(Dataset excerpts)
○ ○ ○ ○

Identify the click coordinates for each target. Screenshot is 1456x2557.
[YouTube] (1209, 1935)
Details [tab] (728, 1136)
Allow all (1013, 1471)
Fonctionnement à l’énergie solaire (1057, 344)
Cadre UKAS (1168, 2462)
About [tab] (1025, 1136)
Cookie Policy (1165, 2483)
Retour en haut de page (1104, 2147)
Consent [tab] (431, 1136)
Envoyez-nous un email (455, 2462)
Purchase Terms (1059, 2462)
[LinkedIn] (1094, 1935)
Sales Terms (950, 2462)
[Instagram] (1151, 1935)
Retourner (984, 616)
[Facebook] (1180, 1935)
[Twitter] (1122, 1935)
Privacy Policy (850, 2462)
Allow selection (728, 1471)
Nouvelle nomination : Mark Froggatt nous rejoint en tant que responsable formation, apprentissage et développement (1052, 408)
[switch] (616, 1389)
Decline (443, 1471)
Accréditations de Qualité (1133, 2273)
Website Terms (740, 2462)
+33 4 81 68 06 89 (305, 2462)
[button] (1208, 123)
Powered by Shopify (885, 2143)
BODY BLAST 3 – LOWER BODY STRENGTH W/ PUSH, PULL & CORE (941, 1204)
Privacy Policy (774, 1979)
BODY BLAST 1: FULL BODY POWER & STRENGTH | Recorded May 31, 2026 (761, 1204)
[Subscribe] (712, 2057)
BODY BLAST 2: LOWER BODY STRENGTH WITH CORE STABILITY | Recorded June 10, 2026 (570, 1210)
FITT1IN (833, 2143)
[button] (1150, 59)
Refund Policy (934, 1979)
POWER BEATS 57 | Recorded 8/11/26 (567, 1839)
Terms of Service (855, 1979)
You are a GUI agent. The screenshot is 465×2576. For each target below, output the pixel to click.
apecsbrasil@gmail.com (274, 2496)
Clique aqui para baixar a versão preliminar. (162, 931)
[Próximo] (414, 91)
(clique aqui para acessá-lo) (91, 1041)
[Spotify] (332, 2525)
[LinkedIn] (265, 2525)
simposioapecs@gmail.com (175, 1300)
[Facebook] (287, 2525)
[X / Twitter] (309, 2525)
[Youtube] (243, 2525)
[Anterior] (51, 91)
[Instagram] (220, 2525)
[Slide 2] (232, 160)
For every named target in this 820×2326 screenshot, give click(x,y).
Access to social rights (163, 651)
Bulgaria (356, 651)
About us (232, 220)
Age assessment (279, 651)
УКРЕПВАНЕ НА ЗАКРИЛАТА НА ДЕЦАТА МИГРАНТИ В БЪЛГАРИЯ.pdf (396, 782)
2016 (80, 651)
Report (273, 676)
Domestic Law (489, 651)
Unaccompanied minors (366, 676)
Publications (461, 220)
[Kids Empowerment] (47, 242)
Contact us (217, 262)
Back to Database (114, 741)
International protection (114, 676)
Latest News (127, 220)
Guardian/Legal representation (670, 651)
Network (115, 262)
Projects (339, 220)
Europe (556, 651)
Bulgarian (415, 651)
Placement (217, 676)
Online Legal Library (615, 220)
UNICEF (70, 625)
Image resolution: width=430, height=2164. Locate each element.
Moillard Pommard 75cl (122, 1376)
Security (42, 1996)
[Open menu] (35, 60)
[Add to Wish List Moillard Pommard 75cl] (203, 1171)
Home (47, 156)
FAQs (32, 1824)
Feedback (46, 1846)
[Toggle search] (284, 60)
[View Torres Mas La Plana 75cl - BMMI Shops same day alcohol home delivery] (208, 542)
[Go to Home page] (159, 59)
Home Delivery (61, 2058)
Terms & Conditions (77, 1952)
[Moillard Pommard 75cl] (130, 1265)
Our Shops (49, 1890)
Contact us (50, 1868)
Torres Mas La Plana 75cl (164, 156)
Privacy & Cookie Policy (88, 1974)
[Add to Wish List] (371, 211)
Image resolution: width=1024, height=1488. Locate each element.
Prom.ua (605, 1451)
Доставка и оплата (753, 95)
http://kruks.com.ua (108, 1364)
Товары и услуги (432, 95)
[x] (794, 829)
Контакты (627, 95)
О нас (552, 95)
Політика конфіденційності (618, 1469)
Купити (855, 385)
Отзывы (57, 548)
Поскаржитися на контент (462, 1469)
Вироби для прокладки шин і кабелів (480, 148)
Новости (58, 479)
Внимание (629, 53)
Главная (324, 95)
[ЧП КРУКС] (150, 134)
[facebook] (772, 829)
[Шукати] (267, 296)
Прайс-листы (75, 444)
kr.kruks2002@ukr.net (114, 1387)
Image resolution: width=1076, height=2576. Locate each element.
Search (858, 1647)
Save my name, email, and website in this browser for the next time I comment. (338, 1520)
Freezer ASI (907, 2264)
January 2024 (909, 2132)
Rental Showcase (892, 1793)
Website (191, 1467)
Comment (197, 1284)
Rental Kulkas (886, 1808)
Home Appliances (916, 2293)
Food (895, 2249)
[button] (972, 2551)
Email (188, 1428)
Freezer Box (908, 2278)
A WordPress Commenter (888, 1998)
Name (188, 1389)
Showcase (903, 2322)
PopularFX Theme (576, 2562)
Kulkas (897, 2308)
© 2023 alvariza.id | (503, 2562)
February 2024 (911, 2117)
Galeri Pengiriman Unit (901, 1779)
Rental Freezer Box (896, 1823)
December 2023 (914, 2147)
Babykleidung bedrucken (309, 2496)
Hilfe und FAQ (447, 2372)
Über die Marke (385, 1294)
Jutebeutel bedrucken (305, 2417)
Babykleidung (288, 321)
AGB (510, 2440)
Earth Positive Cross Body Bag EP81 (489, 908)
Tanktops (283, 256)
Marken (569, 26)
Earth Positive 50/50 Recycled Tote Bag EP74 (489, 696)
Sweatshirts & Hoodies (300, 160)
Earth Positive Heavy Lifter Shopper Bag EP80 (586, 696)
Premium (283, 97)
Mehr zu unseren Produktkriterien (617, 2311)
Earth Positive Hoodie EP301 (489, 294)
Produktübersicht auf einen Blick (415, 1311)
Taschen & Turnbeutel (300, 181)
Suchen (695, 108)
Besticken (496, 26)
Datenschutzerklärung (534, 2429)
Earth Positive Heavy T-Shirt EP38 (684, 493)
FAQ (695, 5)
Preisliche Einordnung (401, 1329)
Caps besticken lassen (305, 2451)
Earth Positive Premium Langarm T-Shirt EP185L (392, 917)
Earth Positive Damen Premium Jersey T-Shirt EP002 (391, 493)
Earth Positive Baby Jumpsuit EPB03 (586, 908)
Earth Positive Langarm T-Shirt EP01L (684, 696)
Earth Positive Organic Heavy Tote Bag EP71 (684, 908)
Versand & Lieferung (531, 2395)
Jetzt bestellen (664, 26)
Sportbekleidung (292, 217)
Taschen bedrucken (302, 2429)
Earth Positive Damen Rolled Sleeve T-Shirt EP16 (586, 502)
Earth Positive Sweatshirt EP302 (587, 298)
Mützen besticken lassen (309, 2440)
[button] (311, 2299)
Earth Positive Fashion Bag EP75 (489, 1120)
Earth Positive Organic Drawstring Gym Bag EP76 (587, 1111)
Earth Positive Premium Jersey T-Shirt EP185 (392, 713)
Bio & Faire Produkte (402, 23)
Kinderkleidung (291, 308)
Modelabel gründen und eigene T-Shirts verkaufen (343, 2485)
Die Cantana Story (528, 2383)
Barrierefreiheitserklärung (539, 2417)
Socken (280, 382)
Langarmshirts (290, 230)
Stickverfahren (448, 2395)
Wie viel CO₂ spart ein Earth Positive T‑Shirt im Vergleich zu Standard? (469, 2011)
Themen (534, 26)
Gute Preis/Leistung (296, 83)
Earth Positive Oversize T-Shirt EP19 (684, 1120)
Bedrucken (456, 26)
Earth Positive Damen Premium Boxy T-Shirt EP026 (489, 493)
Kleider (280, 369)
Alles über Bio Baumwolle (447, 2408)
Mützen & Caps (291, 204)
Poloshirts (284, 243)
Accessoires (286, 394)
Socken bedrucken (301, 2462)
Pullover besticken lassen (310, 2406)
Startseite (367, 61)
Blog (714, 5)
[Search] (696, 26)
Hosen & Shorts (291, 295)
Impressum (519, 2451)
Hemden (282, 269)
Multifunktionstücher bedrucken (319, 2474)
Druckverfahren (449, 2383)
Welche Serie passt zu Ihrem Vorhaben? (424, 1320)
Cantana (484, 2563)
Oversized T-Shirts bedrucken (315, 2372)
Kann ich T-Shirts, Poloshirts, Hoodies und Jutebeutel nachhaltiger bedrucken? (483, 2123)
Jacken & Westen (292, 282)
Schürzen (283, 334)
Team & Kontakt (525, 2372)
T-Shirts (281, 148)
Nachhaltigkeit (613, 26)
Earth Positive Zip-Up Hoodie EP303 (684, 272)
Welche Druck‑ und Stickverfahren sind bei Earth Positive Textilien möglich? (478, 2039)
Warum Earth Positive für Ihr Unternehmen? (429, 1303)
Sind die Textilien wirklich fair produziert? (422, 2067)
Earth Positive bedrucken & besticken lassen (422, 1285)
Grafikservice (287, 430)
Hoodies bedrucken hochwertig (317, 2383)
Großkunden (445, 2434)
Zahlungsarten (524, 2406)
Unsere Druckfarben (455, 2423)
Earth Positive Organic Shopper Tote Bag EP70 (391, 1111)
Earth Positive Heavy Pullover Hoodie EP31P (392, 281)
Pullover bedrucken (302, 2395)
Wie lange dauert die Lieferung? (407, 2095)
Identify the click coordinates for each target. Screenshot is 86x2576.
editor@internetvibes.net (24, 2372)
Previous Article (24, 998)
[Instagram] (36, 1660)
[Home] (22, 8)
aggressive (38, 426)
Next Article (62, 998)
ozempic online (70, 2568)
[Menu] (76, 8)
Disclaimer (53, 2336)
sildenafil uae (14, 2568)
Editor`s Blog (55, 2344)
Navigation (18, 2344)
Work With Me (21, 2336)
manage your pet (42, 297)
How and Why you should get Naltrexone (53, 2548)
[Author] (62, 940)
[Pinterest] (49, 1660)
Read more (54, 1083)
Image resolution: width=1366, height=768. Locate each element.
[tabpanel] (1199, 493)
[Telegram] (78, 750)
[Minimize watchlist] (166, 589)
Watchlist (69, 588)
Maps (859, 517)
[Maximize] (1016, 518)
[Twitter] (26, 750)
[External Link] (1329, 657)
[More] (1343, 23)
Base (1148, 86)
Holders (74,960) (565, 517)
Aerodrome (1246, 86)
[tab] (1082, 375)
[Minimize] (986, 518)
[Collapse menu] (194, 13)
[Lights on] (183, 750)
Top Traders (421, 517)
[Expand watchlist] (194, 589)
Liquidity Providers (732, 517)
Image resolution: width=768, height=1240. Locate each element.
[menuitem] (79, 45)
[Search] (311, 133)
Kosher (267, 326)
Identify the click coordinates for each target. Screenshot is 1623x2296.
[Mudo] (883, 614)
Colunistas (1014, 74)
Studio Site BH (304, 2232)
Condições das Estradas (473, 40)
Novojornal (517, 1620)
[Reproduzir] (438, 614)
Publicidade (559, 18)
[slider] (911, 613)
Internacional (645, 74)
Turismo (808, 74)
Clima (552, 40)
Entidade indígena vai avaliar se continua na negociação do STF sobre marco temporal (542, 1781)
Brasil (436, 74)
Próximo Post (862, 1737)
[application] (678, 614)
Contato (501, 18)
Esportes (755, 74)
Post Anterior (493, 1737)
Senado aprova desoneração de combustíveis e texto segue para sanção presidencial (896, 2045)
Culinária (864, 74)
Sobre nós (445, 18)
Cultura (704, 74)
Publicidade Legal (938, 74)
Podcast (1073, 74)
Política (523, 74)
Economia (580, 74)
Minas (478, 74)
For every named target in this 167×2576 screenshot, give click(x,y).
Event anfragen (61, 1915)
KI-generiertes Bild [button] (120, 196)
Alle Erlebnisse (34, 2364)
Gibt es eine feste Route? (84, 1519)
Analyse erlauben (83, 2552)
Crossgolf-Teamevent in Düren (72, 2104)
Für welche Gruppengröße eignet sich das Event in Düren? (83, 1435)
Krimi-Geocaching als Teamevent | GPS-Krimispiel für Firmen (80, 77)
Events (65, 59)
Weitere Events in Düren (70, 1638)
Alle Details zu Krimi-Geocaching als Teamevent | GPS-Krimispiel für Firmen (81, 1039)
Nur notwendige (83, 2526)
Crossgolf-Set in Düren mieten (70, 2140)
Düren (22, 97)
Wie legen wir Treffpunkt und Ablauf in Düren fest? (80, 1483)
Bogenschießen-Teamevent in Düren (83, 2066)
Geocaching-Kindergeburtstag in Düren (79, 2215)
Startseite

○ ○ ○ ○

Task to complete => Every line from the one containing "Nur notwendige (83, 2526)" through the last line above should be retyped exactly; no other lines are wanted.

Reply to the task =>
Nur notwendige (83, 2526)
Crossgolf-Set in Düren mieten (70, 2140)
Düren (22, 97)
Wie legen wir Treffpunkt und Ablauf in Düren fest? (80, 1483)
Bogenschießen-Teamevent in Düren (83, 2066)
Geocaching-Kindergeburtstag in Düren (79, 2215)
Startseite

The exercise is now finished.